En su libro La cabeza bien puesta: repensar la reforma, reformar el pensamiento, Morin no solo reflexiona sobre el conocimiento, sino también sobre la diferencia entre enseñanza y educación. Para él, enseñar no puede reducirse a transmitir información fragmentada ni a acumular contenidos. La verdadera educación debe ayudar a comprender la condición humana, despertar la autonomía del pensamiento y desarrollar la capacidad de relacionar fenómenos aparentemente separados. Por ello advierte que una inteligencia incapaz de establecer conexiones “rompe lo complejo del mundo en fragmentos disociados, fracciona los problemas y convierte lo multidimensional en unidimensional”. Cuanto más complejos son los desafíos de una sociedad, mayor parece ser nuestra dificultad para comprenderlos en toda su profundidad.

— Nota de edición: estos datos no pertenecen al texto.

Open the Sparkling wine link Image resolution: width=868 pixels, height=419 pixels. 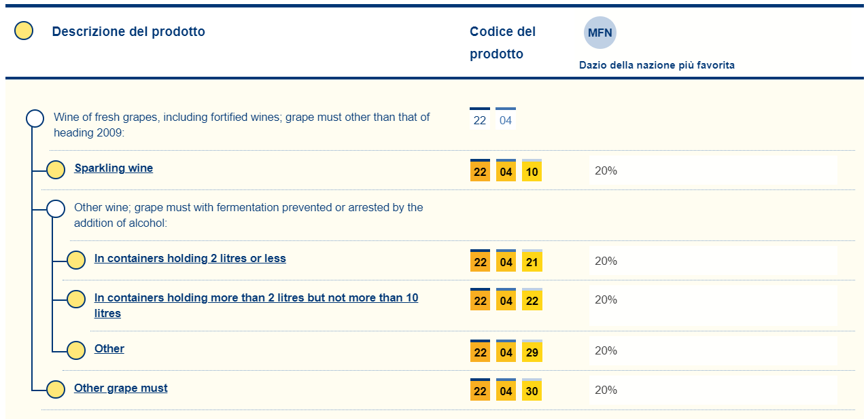[x=114, y=168]
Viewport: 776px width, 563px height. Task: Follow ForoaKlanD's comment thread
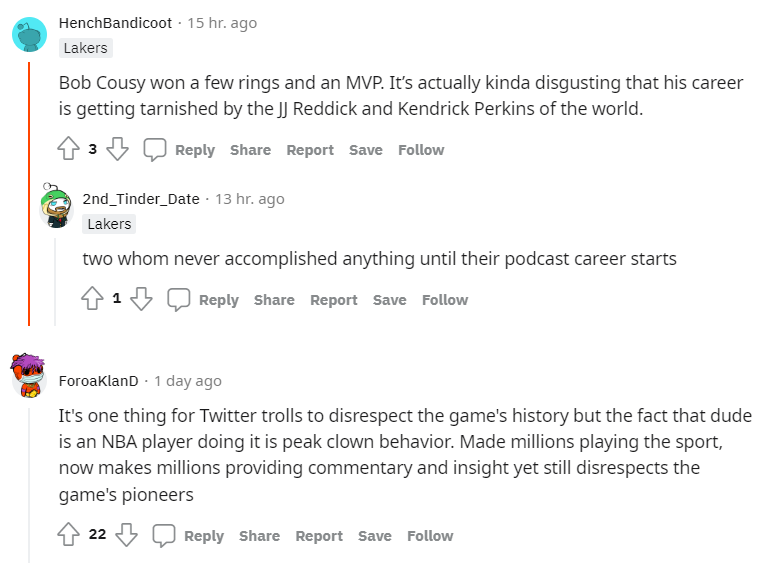click(430, 536)
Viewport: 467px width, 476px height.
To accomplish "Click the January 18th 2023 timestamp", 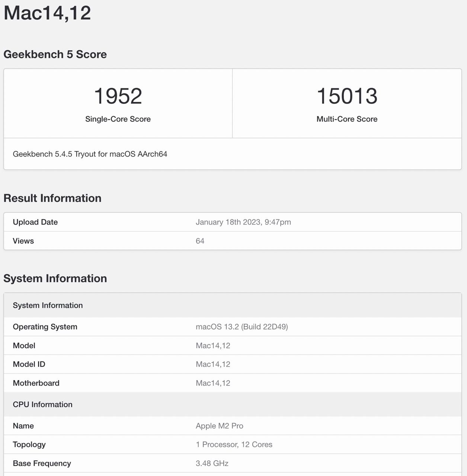I will 243,222.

Buena parte del debate político nacional se desarrolla a partir de oposiciones simplificadoras; izquierda contra derecha, progresismo contra establecimiento, gobierno contra oposición, seguridad contra paz, mercado contra Estado. Categorías que resultan insuficientes para comprender la complejidad de los problemas públicos que enfrenta el país. La crisis de la salud, por ejemplo, no puede reducirse a una disputa entre defensores y críticos de una reforma. Allí convergen problemas de financiación, gobernanza institucional, corrupción, capacidades territoriales, envejecimiento poblacional, disponibilidad de talento humano y desigualdades regionales. Del mismo modo, la violencia persistente en regiones como Catatumbo, Cauca o Chocó no puede explicarse únicamente por la presencia de grupos armados. En ella confluyen economías ilegales, exclusión social, debilidad estatal, disputas geopolíticas y profundas desigualdades.
Mientras los problemas se vuelven más complejos, los discursos políticos parecen volverse más simples: se buscan culpables antes que explicaciones, se privilegian las consignas sobre los argumentos y se sustituyen los análisis por narrativas emocionales diseñadas para movilizar adhesiones o rechazos.
Esta reflexión trasciende las disputas partidistas. No se trata de una crítica al Gobierno ni a la oposición, sino de llamar la atención sobre una cultura política que ha perdido capacidad para pensar relacionalmente. Con frecuencia, dirigentes, medios y ciudadanos quedamos atrapados en interpretaciones parciales que impiden comprender los problemas. Tal vez allí radique una de las lecciones más vigentes de Morin: los grandes desafíos contemporáneos no admiten respuestas simples ni explicaciones únicas; exigen comprender las conexiones que unen fenómenos económicos, sociales, culturales, ambientales y políticos.
La muerte de Morin nos deja una pregunta que Colombia no debería ignorar: ¿Estamos educando para comprender el mundo o simplemente para reproducir conocimientos, consignas e ideologías? Si la educación se reduce a la transmisión de contenidos o a la difusión de certezas políticas, pierde su esencia. Educar significa formar seres humanos capaces de comprender la complejidad de la realidad, ejercer su libertad de pensamiento y asumir responsablemente la construcción de la vida colectiva.
Tal vez ese sea uno de los mayores desafíos de nuestro sistema educativo; pasar de la instrucción a la educación, de la repetición al pensamiento, de la polarización a la comprensión. Como advertía Morin, el saber por sí solo no nos hace mejores; una verdadera educación, en cambio, puede ayudarnos a ser más humanos.